The MsBackendPy
allows to access MS data stored as matchms.Spectrum
or spectrum_utils.spectrum.MsmsSpectrum
objects from the
matchms respectively
spectrum_utils Python
library directly from R. The MS data (peaks data or spectra variables) are
translated on-the-fly when accessed. Thus, the MsBackendPy
allows a
seamless integration of Python MS data structures into Spectra::Spectra()
based analysis workflows.
The MsBackendPy
object is considered read-only, i.e. it does not provide
functionality to replace the peaks data from R. However, it is possible to
directly change the data in the referenced Python variable.
Usage
# S4 method for class 'MsBackendPy'
backendInitialize(
object,
pythonVariableName = character(),
spectraVariableMapping = defaultSpectraVariableMapping(),
pythonLibrary = c("matchms", "spectrum_utils"),
...,
data
)
# S4 method for class 'MsBackendPy'
length(x)
# S4 method for class 'MsBackendPy'
spectraVariables(object)
# S4 method for class 'MsBackendPy'
spectraData(object, columns = spectraVariables(object), drop = FALSE)
# S4 method for class 'MsBackendPy'
peaksData(object, columns = c("mz", "intensity"), drop = FALSE)
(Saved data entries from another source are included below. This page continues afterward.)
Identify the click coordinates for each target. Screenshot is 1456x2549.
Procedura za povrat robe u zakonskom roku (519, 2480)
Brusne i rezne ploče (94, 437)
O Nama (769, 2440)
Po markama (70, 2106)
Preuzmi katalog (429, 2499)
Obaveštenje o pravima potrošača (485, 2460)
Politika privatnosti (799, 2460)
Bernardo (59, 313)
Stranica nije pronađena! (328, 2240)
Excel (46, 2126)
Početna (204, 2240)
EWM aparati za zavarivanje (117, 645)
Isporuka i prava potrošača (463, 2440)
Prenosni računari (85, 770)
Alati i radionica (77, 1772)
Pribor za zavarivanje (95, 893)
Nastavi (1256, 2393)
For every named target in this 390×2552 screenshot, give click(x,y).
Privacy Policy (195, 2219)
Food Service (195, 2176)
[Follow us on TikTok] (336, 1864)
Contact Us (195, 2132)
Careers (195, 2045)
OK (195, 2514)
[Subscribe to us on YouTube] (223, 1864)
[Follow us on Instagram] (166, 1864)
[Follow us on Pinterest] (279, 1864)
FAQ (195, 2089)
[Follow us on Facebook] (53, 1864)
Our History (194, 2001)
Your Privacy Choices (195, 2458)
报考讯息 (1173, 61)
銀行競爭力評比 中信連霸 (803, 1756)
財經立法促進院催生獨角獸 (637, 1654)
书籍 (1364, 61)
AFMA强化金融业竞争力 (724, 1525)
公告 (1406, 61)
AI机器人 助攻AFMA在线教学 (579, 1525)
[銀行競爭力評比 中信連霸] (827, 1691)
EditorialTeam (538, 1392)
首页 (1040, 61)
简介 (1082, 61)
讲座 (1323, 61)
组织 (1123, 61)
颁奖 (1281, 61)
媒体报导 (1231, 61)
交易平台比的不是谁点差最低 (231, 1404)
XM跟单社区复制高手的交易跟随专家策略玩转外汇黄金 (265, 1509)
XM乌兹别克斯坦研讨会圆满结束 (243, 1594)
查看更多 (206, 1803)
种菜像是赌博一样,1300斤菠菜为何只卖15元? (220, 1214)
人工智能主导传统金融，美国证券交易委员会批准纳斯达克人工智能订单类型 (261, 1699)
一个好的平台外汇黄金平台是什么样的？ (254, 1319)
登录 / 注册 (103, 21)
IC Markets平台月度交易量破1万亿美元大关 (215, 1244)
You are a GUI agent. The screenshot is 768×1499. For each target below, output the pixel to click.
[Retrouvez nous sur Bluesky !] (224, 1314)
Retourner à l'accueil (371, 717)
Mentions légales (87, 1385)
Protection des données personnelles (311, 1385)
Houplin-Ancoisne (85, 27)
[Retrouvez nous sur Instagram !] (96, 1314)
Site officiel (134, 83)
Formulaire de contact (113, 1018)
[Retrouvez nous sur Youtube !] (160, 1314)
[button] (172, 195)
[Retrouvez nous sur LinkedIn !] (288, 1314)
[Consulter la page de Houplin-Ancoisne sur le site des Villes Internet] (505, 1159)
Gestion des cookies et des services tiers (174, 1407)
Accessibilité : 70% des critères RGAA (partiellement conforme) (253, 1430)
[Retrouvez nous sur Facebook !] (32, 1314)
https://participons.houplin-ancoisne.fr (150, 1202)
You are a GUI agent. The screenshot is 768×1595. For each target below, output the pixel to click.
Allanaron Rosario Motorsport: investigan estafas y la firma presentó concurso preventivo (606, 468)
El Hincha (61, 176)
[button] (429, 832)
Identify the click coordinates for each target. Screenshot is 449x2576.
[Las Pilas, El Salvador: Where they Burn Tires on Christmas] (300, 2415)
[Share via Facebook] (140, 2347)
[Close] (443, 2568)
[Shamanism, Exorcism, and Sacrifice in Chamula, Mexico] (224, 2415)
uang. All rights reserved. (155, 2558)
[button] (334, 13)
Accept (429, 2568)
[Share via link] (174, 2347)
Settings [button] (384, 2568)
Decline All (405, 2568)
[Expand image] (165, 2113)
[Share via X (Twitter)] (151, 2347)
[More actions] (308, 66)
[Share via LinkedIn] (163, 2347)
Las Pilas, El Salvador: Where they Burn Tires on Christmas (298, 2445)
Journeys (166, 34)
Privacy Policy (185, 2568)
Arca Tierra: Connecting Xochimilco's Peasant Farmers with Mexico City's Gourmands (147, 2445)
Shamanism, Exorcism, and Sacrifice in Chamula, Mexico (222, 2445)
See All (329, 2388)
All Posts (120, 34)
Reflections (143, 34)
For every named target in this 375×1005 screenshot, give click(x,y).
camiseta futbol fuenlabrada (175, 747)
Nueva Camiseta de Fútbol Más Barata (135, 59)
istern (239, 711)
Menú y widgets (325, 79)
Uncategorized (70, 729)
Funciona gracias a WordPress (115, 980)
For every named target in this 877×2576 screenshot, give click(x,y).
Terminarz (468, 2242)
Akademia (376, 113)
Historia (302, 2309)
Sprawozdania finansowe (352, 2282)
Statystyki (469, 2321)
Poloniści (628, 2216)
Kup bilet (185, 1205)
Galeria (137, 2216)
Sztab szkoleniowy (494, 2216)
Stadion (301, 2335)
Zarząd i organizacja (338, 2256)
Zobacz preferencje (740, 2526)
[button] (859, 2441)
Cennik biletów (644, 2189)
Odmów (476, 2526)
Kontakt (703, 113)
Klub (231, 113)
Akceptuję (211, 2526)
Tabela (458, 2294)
# S4 method for class 'MsBackendPy'
x$name
# S4 method for class 'MsBackendPy'
spectraVariableMapping(object) <- value
# S4 method for class 'Spectra'
spectraVariableMapping(object) <- value
reindex(object)
Arguments
- object
A
MsBackendPy
object.- pythonVariableName
For
backendInitialize()
:character(1)
with the name of the variable/Python attribute that contains the list ofmatchms.Spectrum
objects with the MS data.- spectraVariableMapping
For
backendInitialize()
: namedcharacter
with the mapping between spectra variable names and (matchms.Spectrum
) metadata names. SeedefaultSpectraVariableMapping()
for more information and details.- pythonLibrary
For
backendInitialize()
:character(1)
specifying the Python library used to represent the MS data in Python. Can be eitherpythonLibrary = "matchms"
(the default) orpythonLibrary = "spectrum_utils"
.- ...
Additional parameters.
- data
For
backendInitialize()
:DataFrame
with the full MS data (peaks data and spectra data). Currently not supported.- x
A
MsBackendPy
object- columns
For
spectraData()
:character
with the names of columns (spectra variables) to retrieve. Defaults tospectraVariables(object)
. ForpeaksData()
:character
with the names of the peaks variables to retrieve.- drop
For
spectraData()
andpeaksData()
:logical(1)
whether, when a single column is requested, the data should be returned as avector
instead of adata.frame
ormatrix
.- name
For
$
:character(1)
with the name of the variable to retrieve.- value
Replacement value(s).
Details
The MsBackendPy
keeps only a reference to the MS data in Python (i.e. the
name of the variable in Python) as well as an index pointing to the
individual spectra in Python but no other data. Any data requested from
the MsBackendPy
is accessed and translated on-the-fly from the Python
variable. The MsBackendPy
is thus an interface to the MS data, but not
a data container. All changes to the MS data in the Python variable
(performed e.g. in Python) immediately affect any MsBackendPy
instances
pointing to this variable.
Special care must be taken if the MS data structure in Python is subset or
its order is changed (e.g. by another process). In that case it might be
needed to re-index the backend using the reindex()
function:
object <- reindex(object)
. This will update (replace) the index to the
individual spectra in Python which is stored within the backend.
Note
As mentioned in the details section the MS data is completely stored in
Python and the backend only references to this data through the name of
the variable in Python. Thus, each time MS data is requested from the
backend, it is retrieved in its current state.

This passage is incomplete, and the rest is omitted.